The administrative costs of exporting Scottish red meat to Europe in the event of a no-deal Brexit could increase by as much as £276 per shipment, according to new research.
The study, commissioned by the Scottish Government and carried out by the Scottish Agricultural Organisation Society (SAOS), estimates an increase in administrative costs when trading with Europe if the UK crashes out of Europe without a deal.
According to the study, the bulk of the additional costs will come from the need to employ a vet to inspect an order prior to shipping, as well as the cost of a Common Veterinary Entry Document, estimated at £65, to allow the order to enter the EU destination country.
It said around 7.5% of Scottish red meat sales are to Europe, and the lamb sector was at greater threat than the beef sector. Lamb sales to Europe account for 26% of total sales, while beef sales account for 6% of total sales.

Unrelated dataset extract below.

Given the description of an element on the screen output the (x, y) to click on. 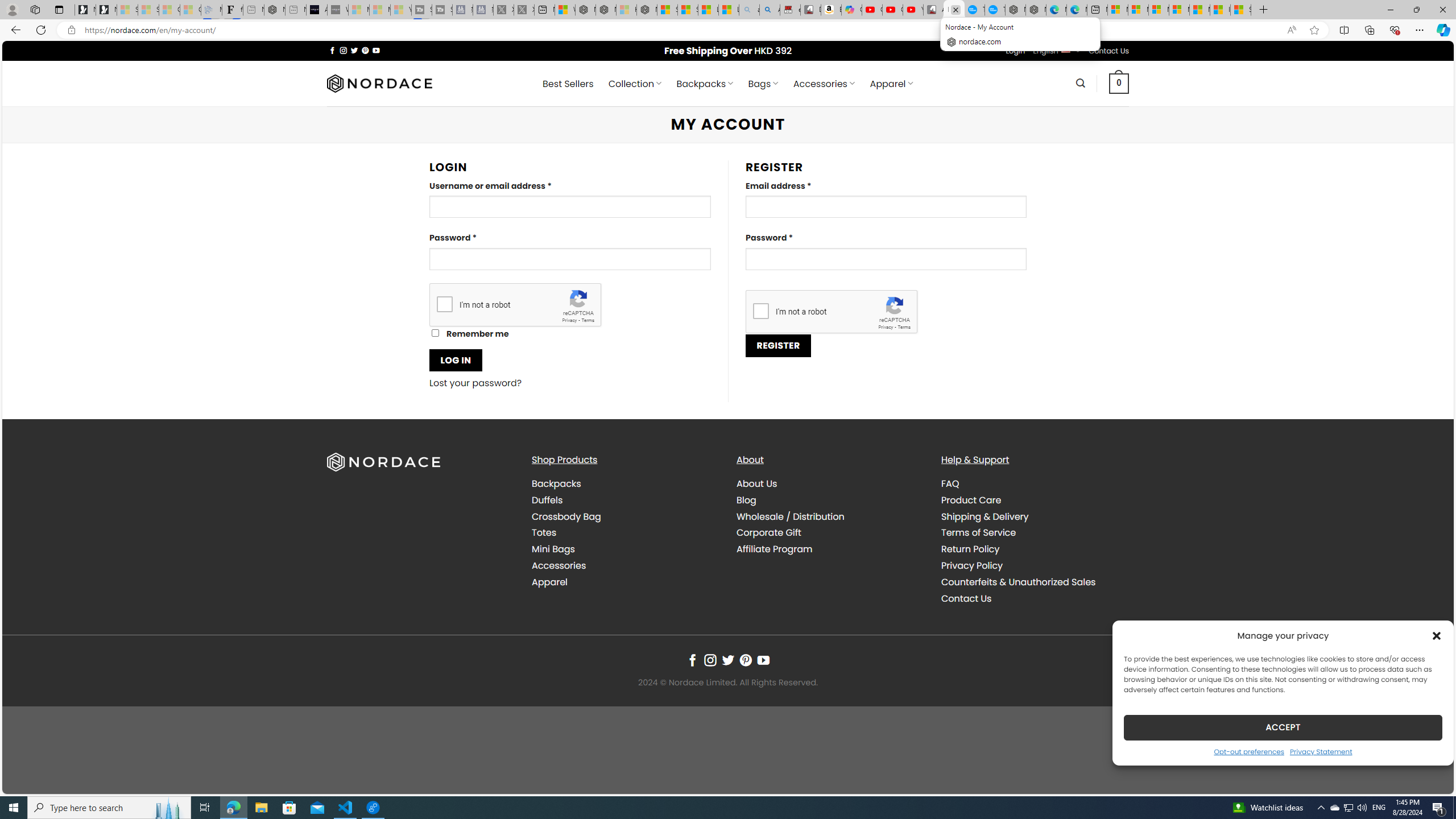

The study warned that any additional costs involved with exporting to Europe after Brexit may put sales to these markets at risk.
It said the additional administrative costs would be incurred before any trade tariffs, estimated to be as much as 50%, were applied.
“A no-deal Brexit is by far the biggest threat to our red meat sector and our successful food industry,” said Rural Economy Secretary Fergus Ewing.
“This research is further evidence that Scotland’s red meat sector would be worse off under every scenario when compared to the current trade arrangements.”
He said any additional costs involved with exporting Scottish red meat to Europe after Brexit were likely to put businesses and jobs at risk.
“The UK Government should look at the weight of evidence collated over the last three years about the potential impact of no-deal on industries such as this, and take it off the table once and for all,” added Mr Ewing.